The CUC ensures that it has resources to maintain its own sustainability in order to advance the cost-effective achievement of the following four primary goals:

  1. Enhance religious exploration and spiritual growth grounded in the vision, principles, sources, and aspirations of the Canadian Unitarian Universalist (UU) movement;
  2. Advance socially responsible actions to live out our vision of interdependence, love, and justice to bring benefit to Canadian and global communities;
  3. Build community resilience so our congregations and communities are connected to each other, and thrive organizationally, economically, and socially in a diverse, multi-generational context;
  4. Strengthen local, regional, national, and global networks of collaborative and interdependent UU congregations and communities.

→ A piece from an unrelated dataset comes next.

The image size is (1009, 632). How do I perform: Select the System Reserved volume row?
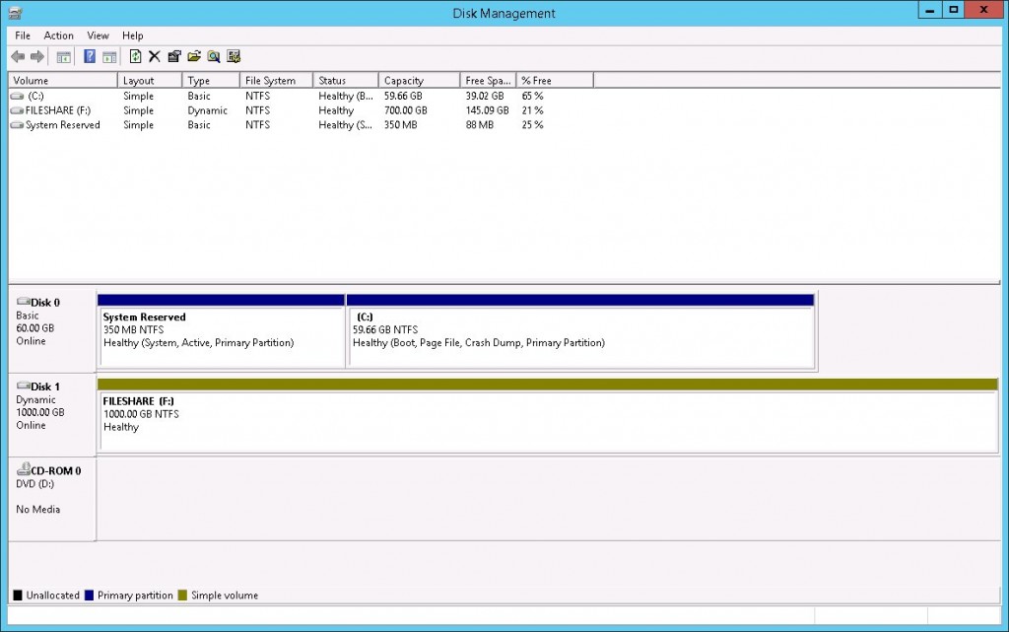59,125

Within these goals, the following four strategic priorities are identified:

  1. Ensure sustainable revenue generation to continue the work of building vital Unitarian communities;
  2. Optimize communications capabilities so that they are flexible, robust, and effective, with an early focus on the CUC website to make it a useful and appealing communications tool for both members and visitors;
  3. Advance social justice initiatives, including truth, healing, and reconciliation amongst Indigenous and non-Indigenous Canadians;
  4. Encourage innovation and sustainability in the growth and development of UU communities, with an emphasis on youth and young adults.

Also approved was a new level of Annual Program Contribution (APC) from congregations to the CUC. The APC funds supports, resources and staff engagement with congregations, and is currently calculated at a specific amount per congregational member. The APC had last been increased in 2013 from $91 to $93 per member, and no increase nor cost of living adjustment has since been applied. The delegates approved an increase to a $100 per member fee, which brings the amount current with cost of living levels.

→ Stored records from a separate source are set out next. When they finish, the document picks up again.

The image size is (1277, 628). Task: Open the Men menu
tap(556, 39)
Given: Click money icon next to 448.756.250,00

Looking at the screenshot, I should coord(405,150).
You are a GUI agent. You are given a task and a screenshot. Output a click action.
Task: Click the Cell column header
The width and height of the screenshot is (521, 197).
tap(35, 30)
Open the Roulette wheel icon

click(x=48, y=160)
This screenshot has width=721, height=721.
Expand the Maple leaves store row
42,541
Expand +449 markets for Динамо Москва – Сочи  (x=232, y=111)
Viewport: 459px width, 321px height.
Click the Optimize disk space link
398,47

There was discussion on an alternate method of calculating the APC. The CUC Board, led by outgoing Treasurer Kristina Stevens, has been exploring a method based on a percentage of congregational expenses. There was a variety of opinions expressed, with no clear consensus. The CUC Board will take the next year to continue conversations with congregations before bringing a recommendation to the 2018 AGM.

There was a report from the CUC Board’s task force on fair compensation for CUC staff. The task force had spent the last year examining the discrepancy between current staffing salary levels and fair compensation targets. The task force made a recommendation which would bring salary levels to within fair compensation range. Delegates spoke in favour of this, and in approving the preliminary 2018 budget, also paved the way for these fair compensation levels to be phased in over the next two and a half years.

To see resolutions approved at the AGM, check here.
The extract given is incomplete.